## PROBLEM TO SOLVE
Before you return the entries below, strip out the pictures and keep all else exact.

Stored records
=======
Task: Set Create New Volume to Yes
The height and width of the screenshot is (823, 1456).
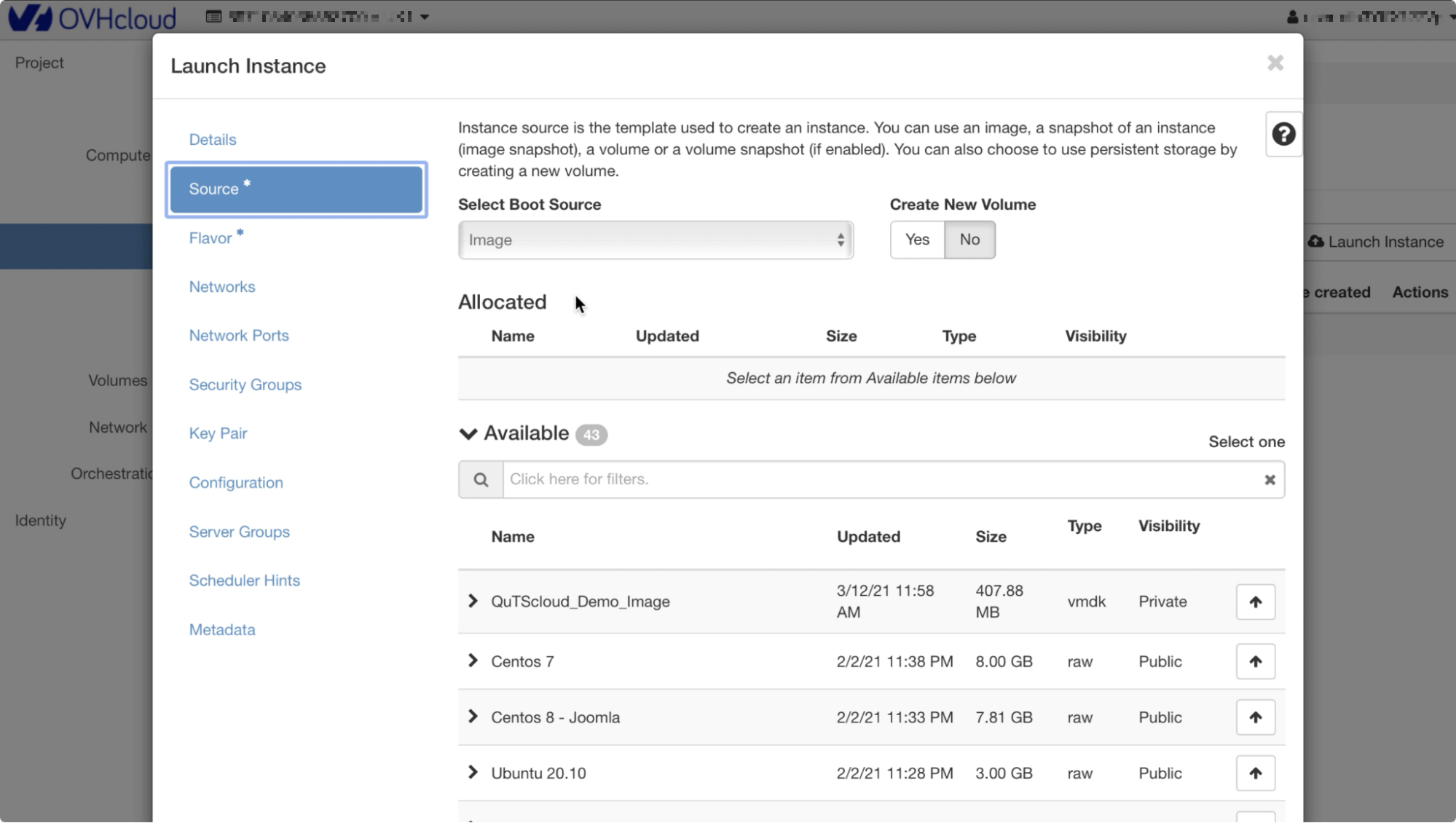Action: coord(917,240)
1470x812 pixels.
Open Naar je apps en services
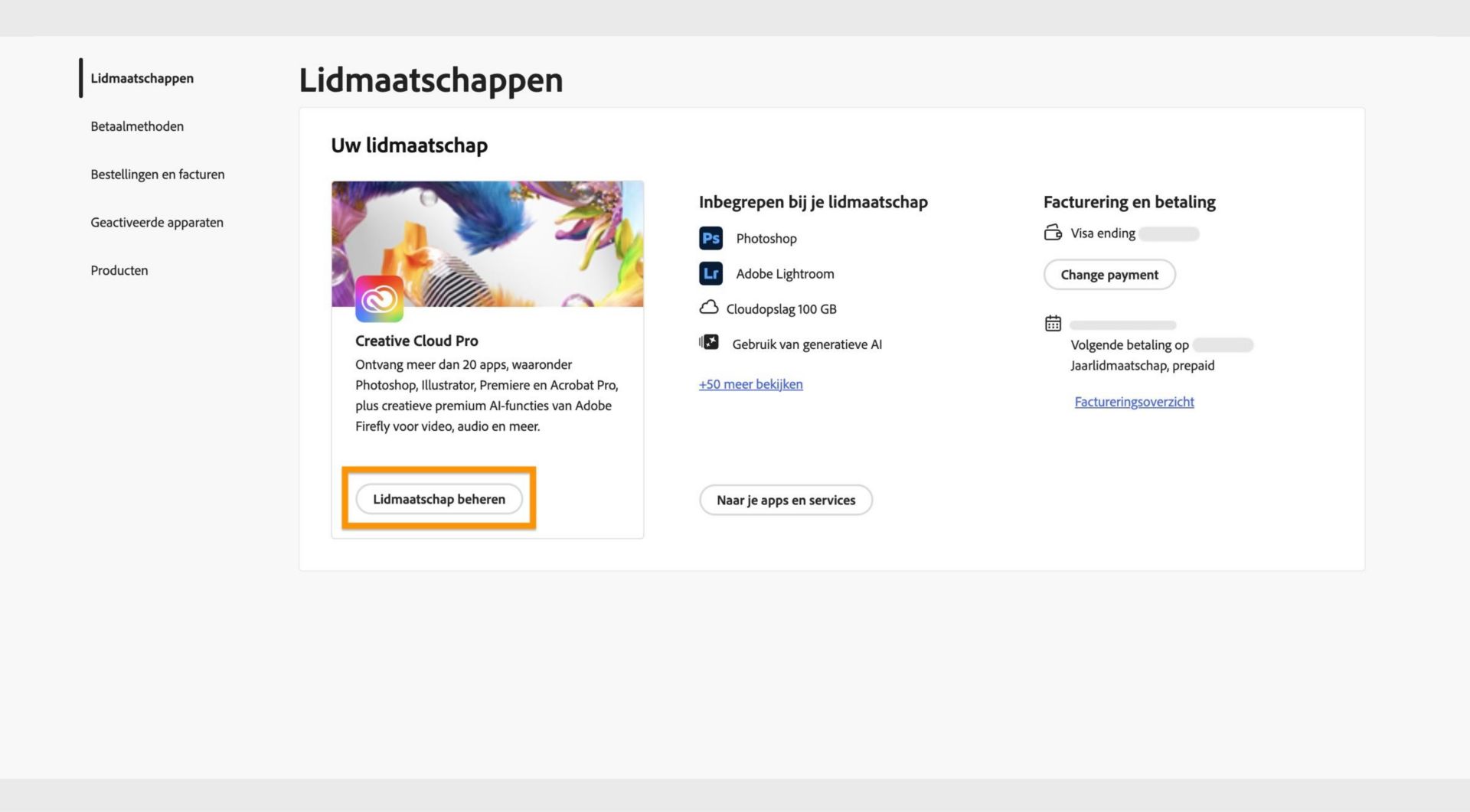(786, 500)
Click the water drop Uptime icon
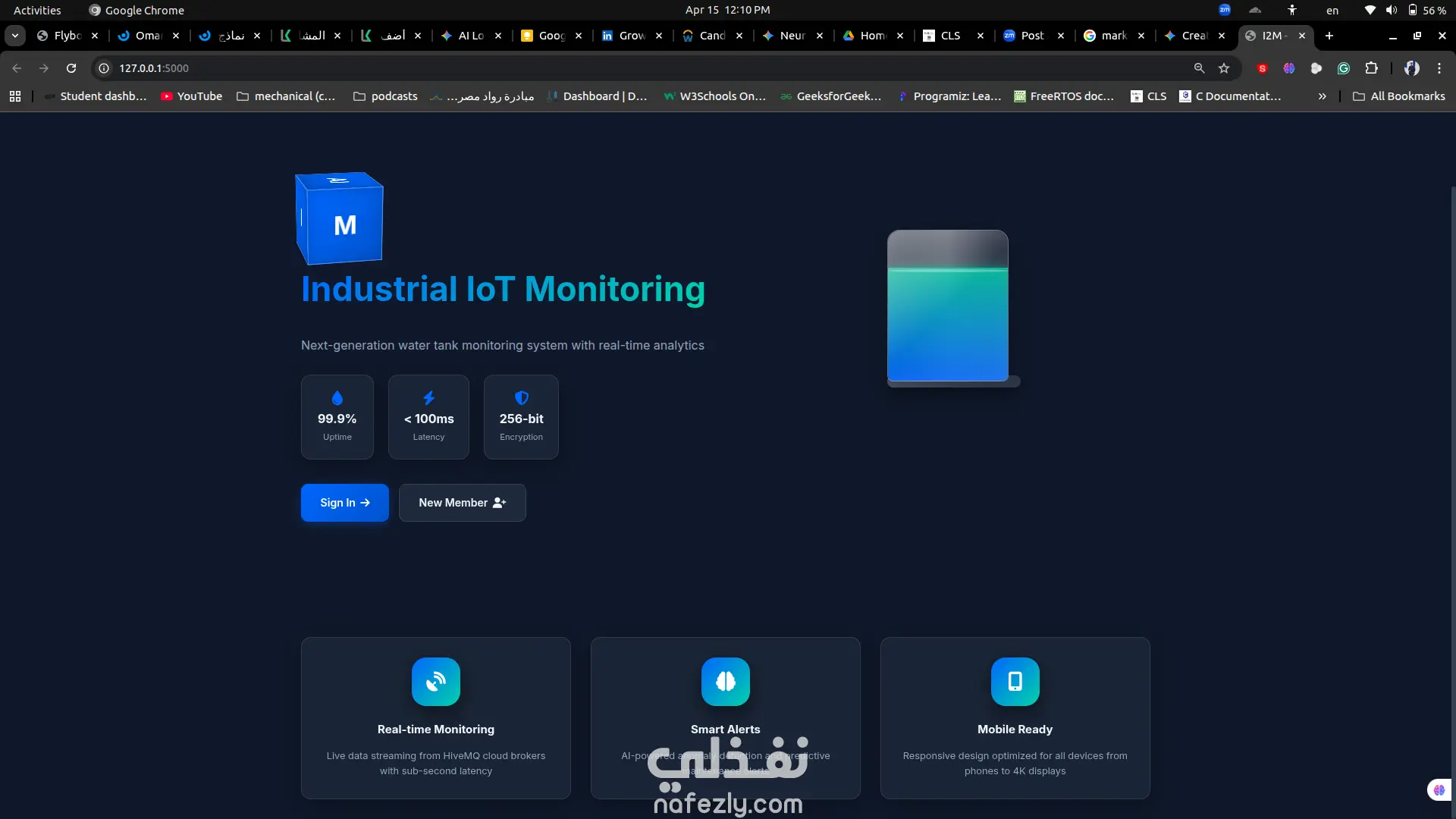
=======
## ANSWER BOX
Task: Set Create New Volume to Yes
The height and width of the screenshot is (823, 1456).
Action: coord(917,240)
1470x812 pixels.
Open Naar je apps en services
(786, 500)
Click the water drop Uptime icon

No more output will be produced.